(Beginning of Information)
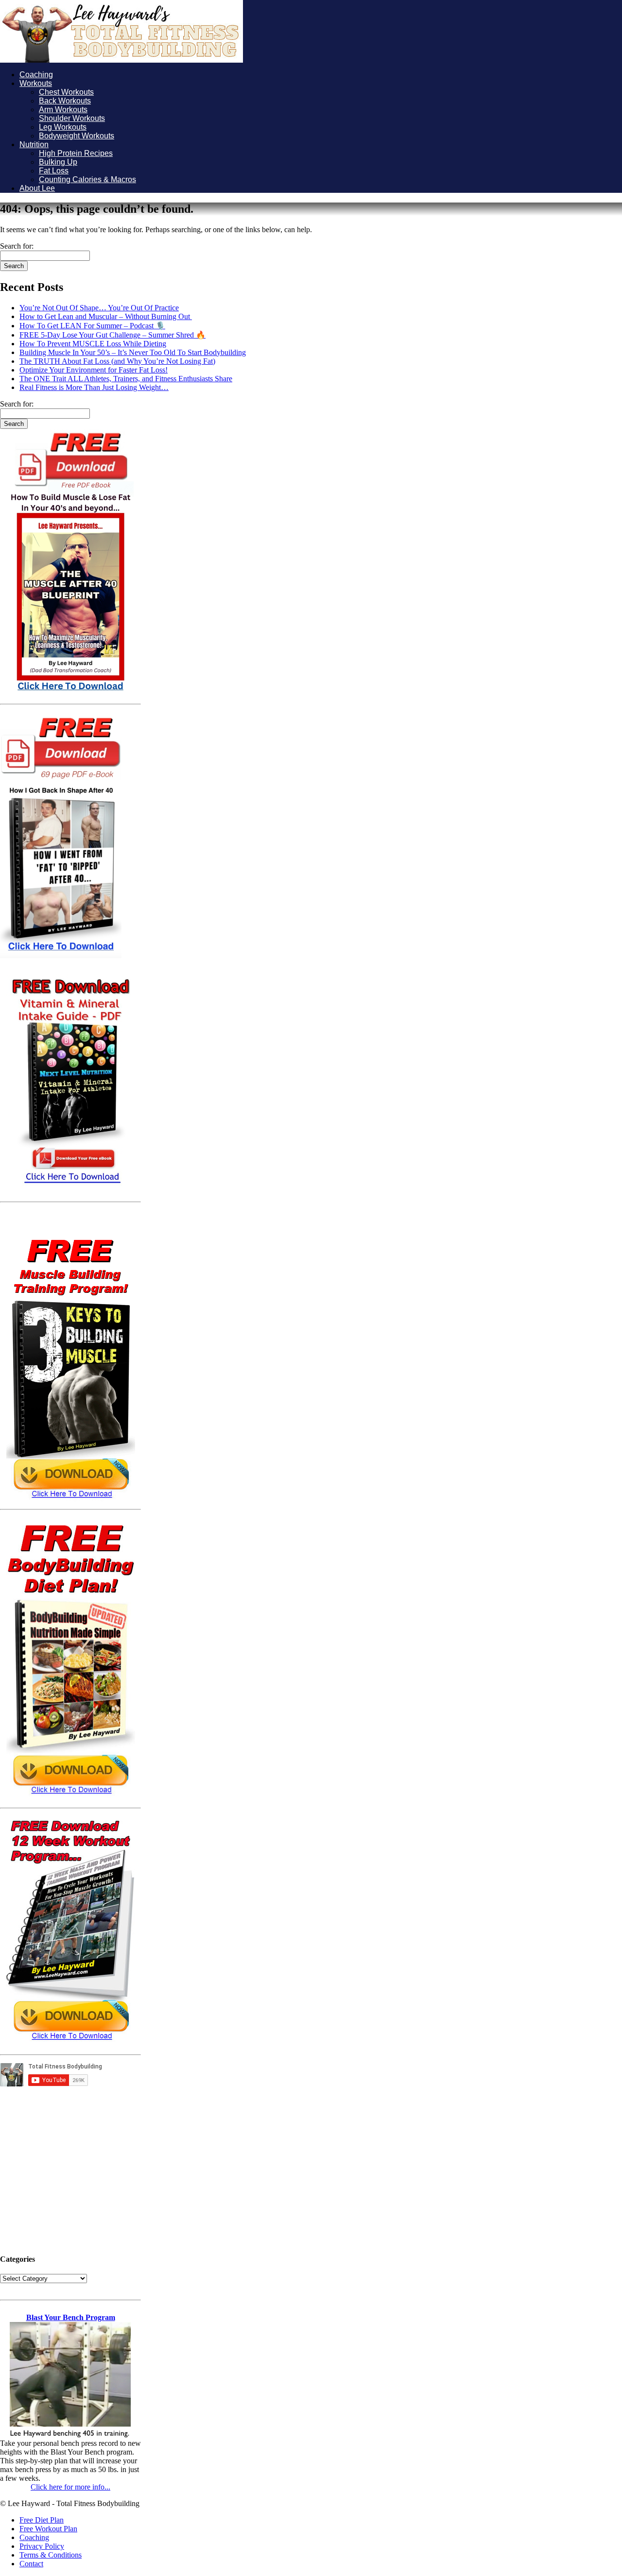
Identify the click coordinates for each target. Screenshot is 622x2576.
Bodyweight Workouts (76, 136)
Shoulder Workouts (72, 118)
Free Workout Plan (48, 2529)
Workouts (35, 83)
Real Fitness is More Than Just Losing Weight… (94, 387)
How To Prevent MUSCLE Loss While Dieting (92, 343)
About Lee (37, 188)
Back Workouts (65, 101)
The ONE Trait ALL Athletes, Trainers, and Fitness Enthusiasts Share (125, 378)
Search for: (17, 246)
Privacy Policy (41, 2546)
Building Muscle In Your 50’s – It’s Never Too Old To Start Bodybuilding (132, 352)
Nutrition (34, 144)
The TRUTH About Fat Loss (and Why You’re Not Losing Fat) (117, 361)
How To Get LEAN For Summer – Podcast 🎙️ (92, 326)
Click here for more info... (70, 2487)
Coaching (36, 74)
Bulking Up (58, 162)
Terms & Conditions (50, 2555)
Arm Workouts (63, 109)
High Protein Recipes (76, 153)
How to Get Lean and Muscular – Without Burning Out (105, 316)
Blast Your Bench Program (70, 2317)
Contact (31, 2563)
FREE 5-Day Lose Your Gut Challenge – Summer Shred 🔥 (112, 335)
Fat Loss (54, 171)
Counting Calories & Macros (87, 179)
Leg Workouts (62, 127)
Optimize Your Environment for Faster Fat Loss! (93, 370)
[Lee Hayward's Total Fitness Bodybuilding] (121, 60)
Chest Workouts (66, 92)
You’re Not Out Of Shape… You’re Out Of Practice (99, 308)
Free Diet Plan (41, 2520)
(End of Information)
## Task goal:
Take from the listing above each line in which the string "About" is found.

## Output:
About Lee (37, 188)
The TRUTH About Fat Loss (and Why You’re Not Losing Fat) (117, 361)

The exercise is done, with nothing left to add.